The role of apoptotic or nonapoptotic cell death in determining cellular response to anticancer treatment.

AIMS

Apoptosis, an early response cell death, is a useful marker for predicting tumour response after anticancer treatment; however, late-response cell death or nonapoptotic cell death, autophagy, can also be observed. This article reviews a rational model for predicting tumour response by assessing the influence of nonapoptotic cell death, and thereby developing a more efficient strategy for enhancing the therapeutic effect of anticancer treatment.

METHOD

Literature search of clinical and experimental studies on "cell death and cancer" using established databases, including PUBMED.

FINDINGS

Although induction of apoptosis may not contribute to overall tumour response, nonapoptotic cell death such as autophagy, which may be triggered by apoptosis, still occurs. Anticancer treatment-induced apoptosis is regulated by the balance of proapoptoic and antiapoptoic proteins through mitochondria, and resistance to apoptosis is mediated by Bcl-2-dependent and Akt-dependent pathways. Bcl-2 partially inhibits nonapoptotic cell death as well as apoptosis, whereas Akt inhibits both apoptotic and nonapoptotic cell death through several target proteins.

CONCLUSIONS

Drug sensitivity is likely correlated with the accumulation of apoptotic and nonapoptotic cell deaths, which may influence overall tumour response in anticancer treatment. The ability to predict overall tumour response from the modulation of several important cell death-related proteins may result in a more efficient strategy for improving the therapeutic effect.

• Data below:
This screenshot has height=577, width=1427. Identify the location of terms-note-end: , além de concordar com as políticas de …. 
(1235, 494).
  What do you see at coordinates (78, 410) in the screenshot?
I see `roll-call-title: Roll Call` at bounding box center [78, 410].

• Questions to answer:
A - Do the following statements agree with the abstract on cell death and anticancer treatment? Answer yes or no for each and quote the text's words that decide it. (i) The literature search drew on established databases that included PUBMED. (ii) Bcl-2 completely blocks nonapoptotic cell death. (iii) Akt inhibits both apoptotic and nonapoptotic cell death.
B - According to the abstract on cell death and anticancer treatment, which pathways mediate resistance to apoptosis?
C - Reproduce the part of the abstract on cell death and anticancer treatment starting with "Literature search of" and going on through "several target proteins.".

• Answers:
A -
(i) Yes: "using established databases, including PUBMED."
(ii) No: "Bcl-2 partially inhibits nonapoptotic cell death as well as apoptosis."
(iii) Yes: "Akt inhibits both apoptotic and nonapoptotic cell death through several target proteins."

B - Resistance to apoptosis is mediated by Bcl-2-dependent and Akt-dependent pathways.

C -
Literature search of clinical and experimental studies on "cell death and cancer" using established databases, including PUBMED.

FINDINGS

Although induction of apoptosis may not contribute to overall tumour response, nonapoptotic cell death such as autophagy, which may be triggered by apoptosis, still occurs. Anticancer treatment-induced apoptosis is regulated by the balance of proapoptoic and antiapoptoic proteins through mitochondria, and resistance to apoptosis is mediated by Bcl-2-dependent and Akt-dependent pathways. Bcl-2 partially inhibits nonapoptotic cell death as well as apoptosis, whereas Akt inhibits both apoptotic and nonapoptotic cell death through several target proteins.